-- BEGIN Extract to read --
The Guardrails You Didn't Know You Were Building By


Last week, my husband and I found ourselves standing inside a next chapter question:


Do we knock down our vintage, 900-square-foot cottage… and rebuild?


We’re not worried about craftsmanship. My brother-in-law is an incredible builder. If we decide to do this, the house itself will be stunning.


What we are worried about is something else entirely.


Because if you’ve ever built or renovated anything, you know this part:


It’s not the big decision that gets you.

It’s the next hundred.


How many bedrooms, and for who, now and later?

Do we want openness, or do we actually want nooks?

How do we really entertain, not how we imagine we might?

What will daily life feel like in this space?


Underneath all of it is a quieter, more important question:


What are our can’t-misses?


The things we won’t compromise, no matter how many decisions we have to make.


That’s what guardrails are for.


Standing there, talking it through, it hit me:


This is exactly how most people build their lives.


One decision at a time.

One “sure, that makes sense” at a time.

One default yes at a time.


Until one day you look up and think:


Why does this life feel… not like me?



When something feels “not me,” that’s usually a values signal


There’s a difference between:


Espoused values

what we say we value


and


Values in action

what actually drives our behavior


Often, the discomfort shows up before the clarity.
-- END Extract to read --
## [Requests]
**A)** In the essay on guardrails, how big is the vintage cottage that the writer and husband are thinking of knocking down?
**B)** Translate this sentence from the essay on guardrails into Spanish: "My brother-in-law is an incredible builder."
**C)** Write the next few paragraphs of the essay on guardrails, picking up after its final line.
-- BEGIN Data section --
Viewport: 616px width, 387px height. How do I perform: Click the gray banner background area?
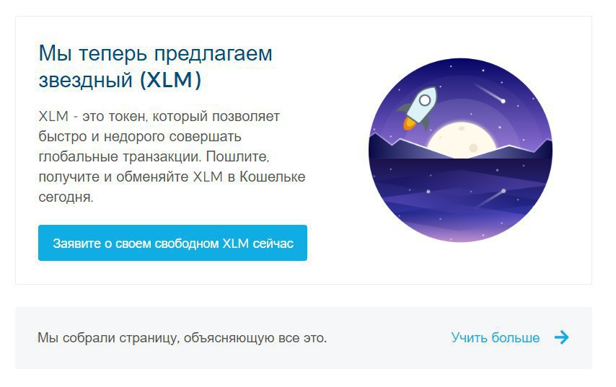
-- END Data section --
## [Set of answers]
**A)** It is 900 square feet.

**B)** Mi cuñado es un constructor increíble.

**C)**
You feel irritated.

Disconnected.

Restless.


You can’t quite name what’s wrong. Just that something feels off.


Values are deeply held views of what we find worthwhile. They’re shaped by family, culture, school, religion, and people we admired. They’re often coded so deeply that we rarely surface or question them.


Which is why we tend to feel misalignment before we can explain it.



Values aren’t goals. They’re guardrails.


Values don’t tell you what to build.

They keep you from building the wrong thing.


They matter most when decisions get messy.

When tradeoffs appear.

When there isn’t a clearly “right” answer. Just a choice.


Because values in action leave fingerprints.


They show up in:


  • what you tolerate

  • what you protect

  • what you repeatedly say yes to

  • how you spend your time and money

  • what keeps getting deprioritized, again and again


If your values don’t show up anywhere in your calendar, they may be aspirational.


Not operational.



This exercise changed how I understand values


In my 20s, I worked with a consulting group and we did an exercise called The Five Whys.


We created a list of what we thought our values were. No surprise, as a new college grad with debt, one of my values was money.


The consultant pushed us to keep asking why until we got underneath the surface answer.


The conversation went like this:


What do you value?

Money. It will make my life easier.


Why?

I want more freedom to buy what we want.


Why?

I want to buy a house on the water in Scituate.


Why?

I want my kids to grow up spending summers barefoot on the beach like I did, and build core memories with their cousins.


Why?

Because I value family connection.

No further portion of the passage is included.